Quote every one of the rows below word for word. Leave the pictures out of your answer.

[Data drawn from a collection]
-*-*-
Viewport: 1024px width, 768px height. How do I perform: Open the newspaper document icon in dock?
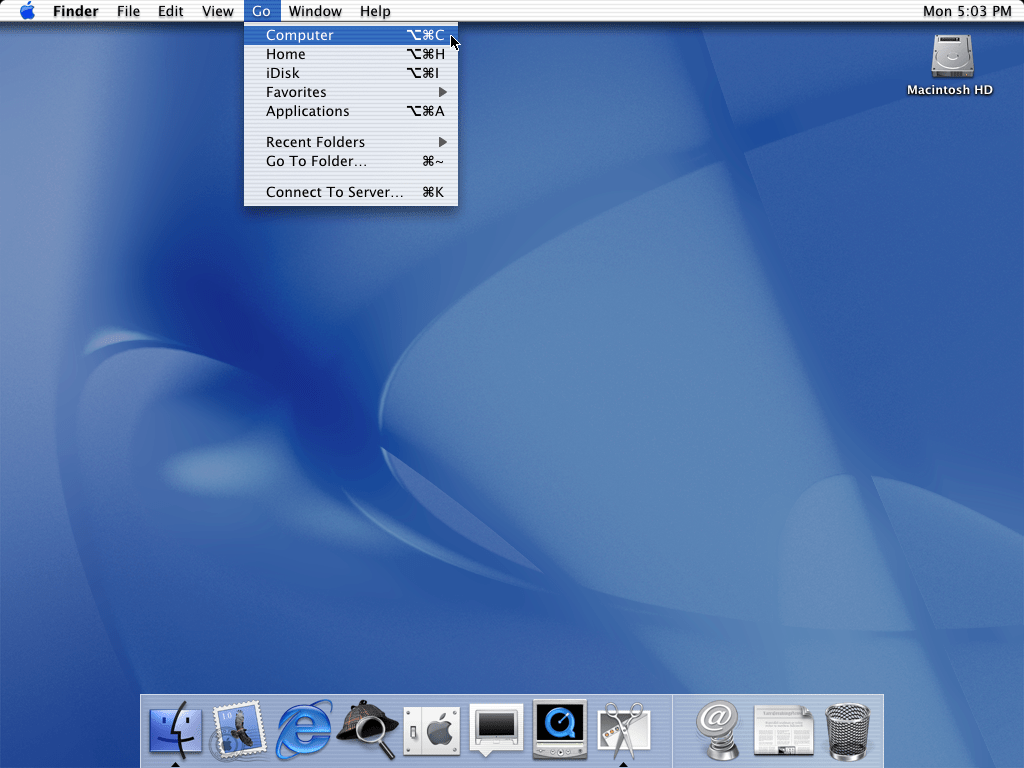783,731
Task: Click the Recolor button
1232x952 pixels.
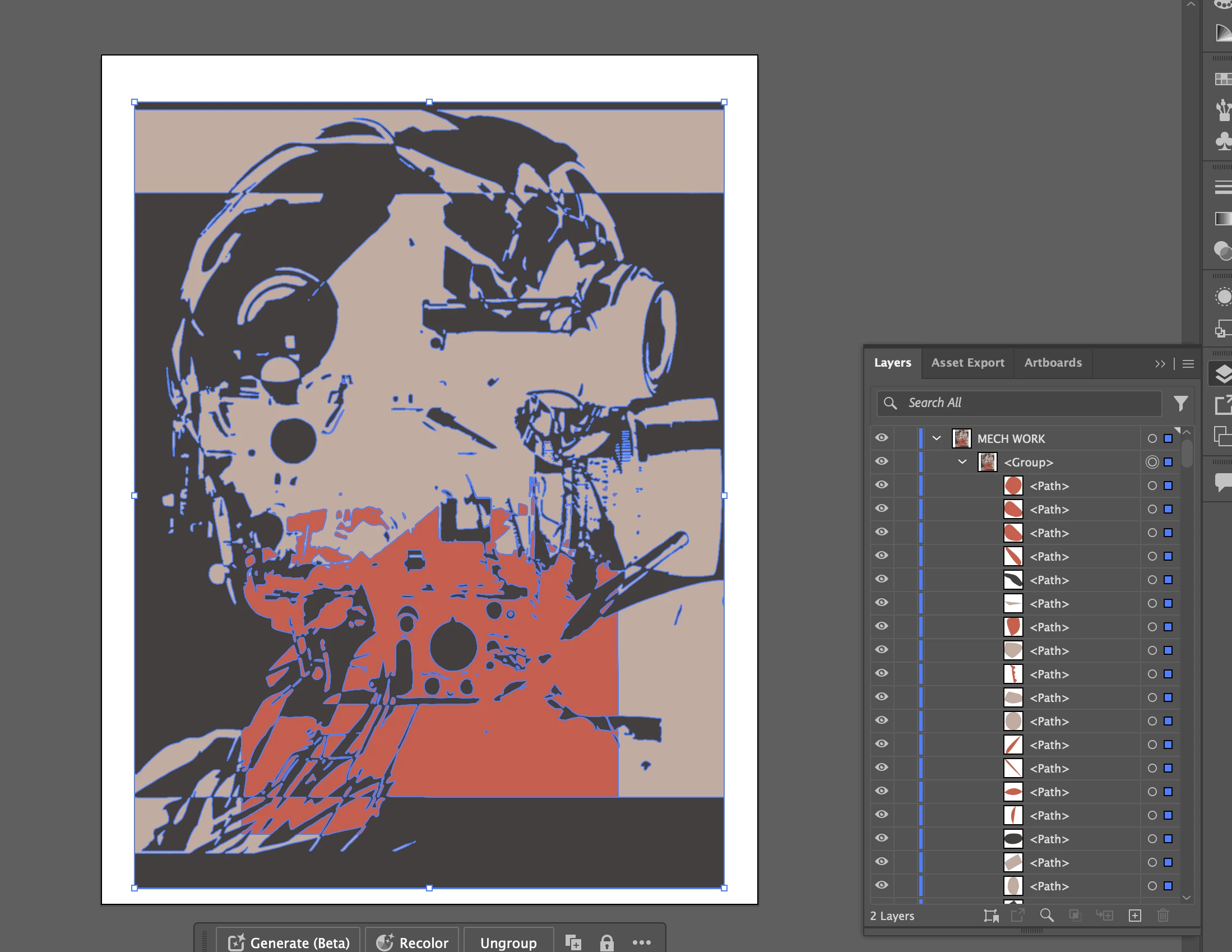Action: pyautogui.click(x=413, y=942)
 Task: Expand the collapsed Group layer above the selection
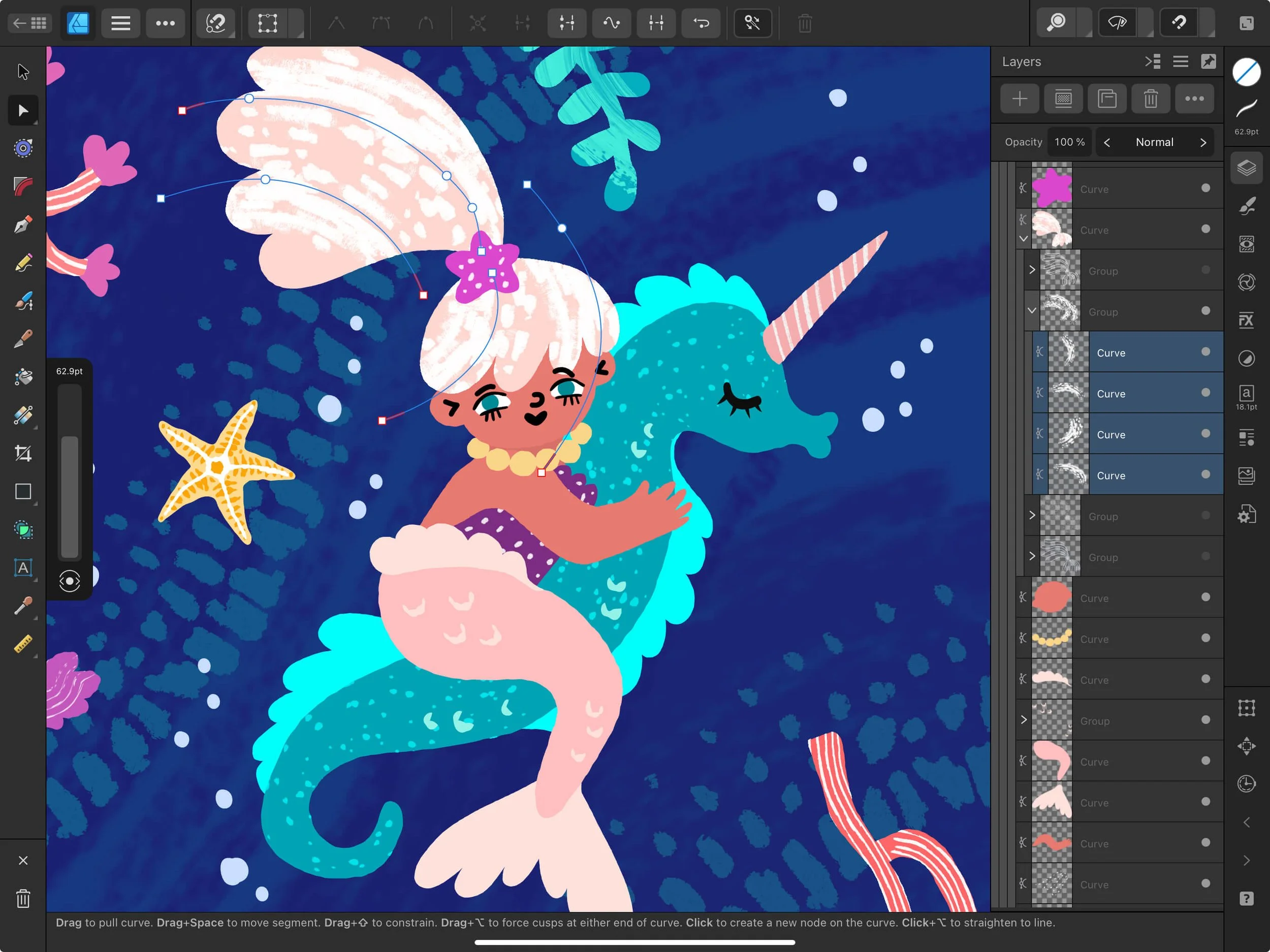[x=1031, y=270]
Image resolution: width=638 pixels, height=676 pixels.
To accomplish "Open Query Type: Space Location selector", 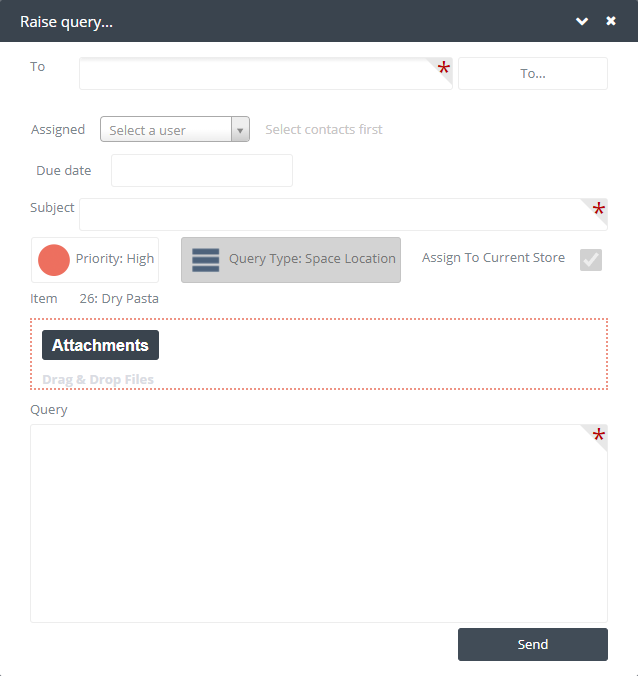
-*-*-
* [Solution]:
Viewport: 1024px width, 768px height. How do I perform: Open the newspaper document icon in dock?
783,731
Task: Click the Recolor button
1232x952 pixels.
Action: pyautogui.click(x=413, y=942)
 Task: Expand the collapsed Group layer above the selection
[x=1031, y=270]
Image resolution: width=638 pixels, height=676 pixels.
To accomplish "Open Query Type: Space Location selector", 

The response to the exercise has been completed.